Most of the above studies focused on analyzing the deformation and strength characteristics of MG with different mixing ratios. However, as a brittle material similar to concrete and rock, little research has been conducted on the relationship between MG and loading rate. Based on the progressive fracture theory in rock mechanics, this study performs uniaxial compression tests on MG specimens to explore their elastic modulus, stress threshold, and energy characteristics under different loading rates. The findings are of great significance for MG applications in different engineering scenarios.

Test protocol

Specimen mixing and preparation

The waste phosphogypsum from wet process phosphoric acid production is mainly dihydrate phosphogypsum (CaSO₄·2H₂O), which can be transformed into hemihydrate phosphogypsum (CaSO₄·0.5H₂O) through high-temperature calcination and dehydration^30,31. Chen et al.³² found that the soluble phosphorus in phosphogypsum had the greatest impact on its performance, which could prolong its coagulation, loosen its structure, and reduce its strength. Modifying phosphogypsum by neutralization with quicklime can effectively enhance its strength. According to existing literature^26–29, the hemihydrate phosphogypsum was neutralized using quicklime, and the specimens were mixed and poured using hemihydrate phosphogypsum, quicklime, melamine-based water reducer, and water. The specific mixing scheme is shown in Table 1. Since this study adopted the theories and methods in rock mechanics, the uniaxial compression test specimen should be a standard cylinder with a diameter of 50 mm and a height of 100 mm, according to the recommendations of the International Society for Rock Mechanics(ISRM)³³.

Table 1.

MG specimen mixing ratio.

Composition	Hemihydrate phosphogypsum (%)	Quicklime (%)	Melamine-based water reducer (%)	Water (%)
Content percentage	97	3	1	29.1

Currently there is limited research on the mechanical properties of MG, and there are almost no normative standards available for reference. In this research MG is mainly applied in engineering materials, so the curing methods are set according to the Standard for Test Methods of Concrete Physical and Mechanical Properties (GB/T 50081 − 2019)³⁴, with curing ages of 1d, 3d, 7d, 28d, 56d or 60d, and ≥ 84d. According to the requirements of Code for Design of Concrete Structures (GB 50010 − 2010)³⁵, under 28-day curing conditions, the standard value and design value of C60 concrete reached 38.5 MPa and 27.5 MPa, respectively, which are comparable to the strength of MG specimens. Based on this, the curing time for MG is determined to be 28d.

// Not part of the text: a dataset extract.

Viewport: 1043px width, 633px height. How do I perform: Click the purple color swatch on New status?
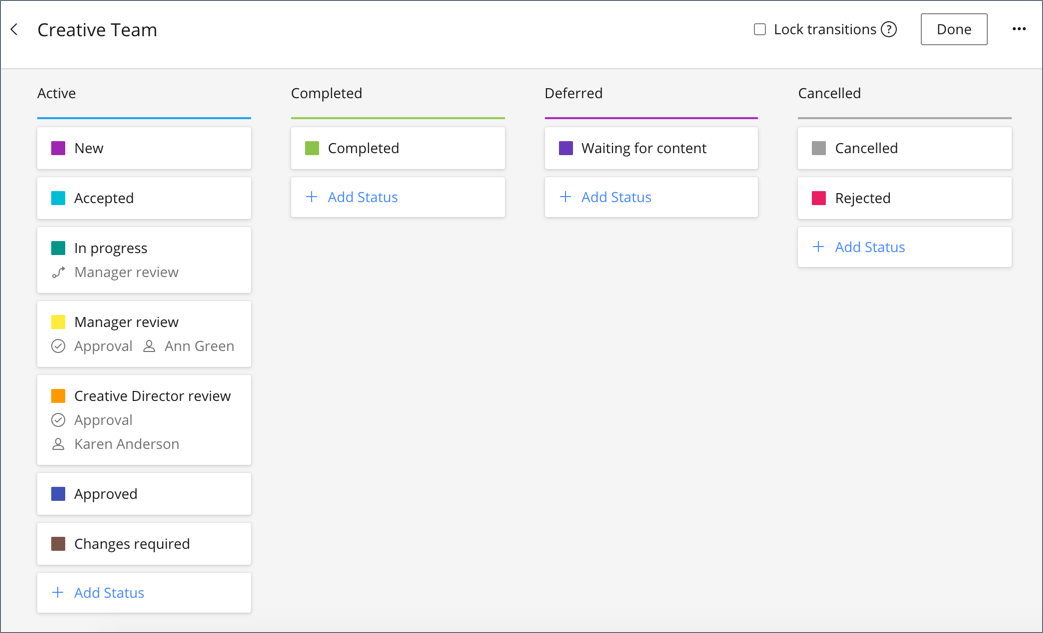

Experimental studies on the compressive strength of MG under two curing conditions were conducted: Standard Curing at 20 ± 2℃ with relative humidity above 95%, and Natural Curing at an average daily temperature of 20℃ with 40–50% humidity. Specimens were tested at 3, 7, 14, and 28 days. when the curing time exceeds 14 days, the peak strength of MG specimens under natural curing conditions is higher than that under standard curing conditions. This may be because MG is an air-hardening material. In the early stages of curing, a moist environment can stimulate the reactivity of the materials within MG, thereby increasing the hydration reaction rate and progress of the specimens. In the later stages of curing, the increase in strength of MG mainly relies on moisture evaporation; excessive humidity in the curing environment can hinder the evaporation of internal moisture to some extent. Additionally, in a humid environment, the dissolution of these contact points can result in a reduction in structural strength.

Based on the reasons mentioned above, MG specimens are cured for 28 days under natural room temperature conditions.

The specimen preparation process is as follows:

1. The required amount of each material is calculated and weighed according to the MG specimen material mixing scheme in Table 1, as shown in Fig. 1a.

2. The specimen mold is assembled, with its inner walls wiped with a small amount of boiled oil and its outer walls reinforced with adhesive tape, as shown in Fig. 1b.

3. The hemihydrate phosphogypsum is thoroughly mixed with quicklime, and the melamine-based water reducer and water are added while stirring until a viscous slurry mixture is obtained, which is poured into the mold shown in Fig. 1b, as shown in Fig. 1c.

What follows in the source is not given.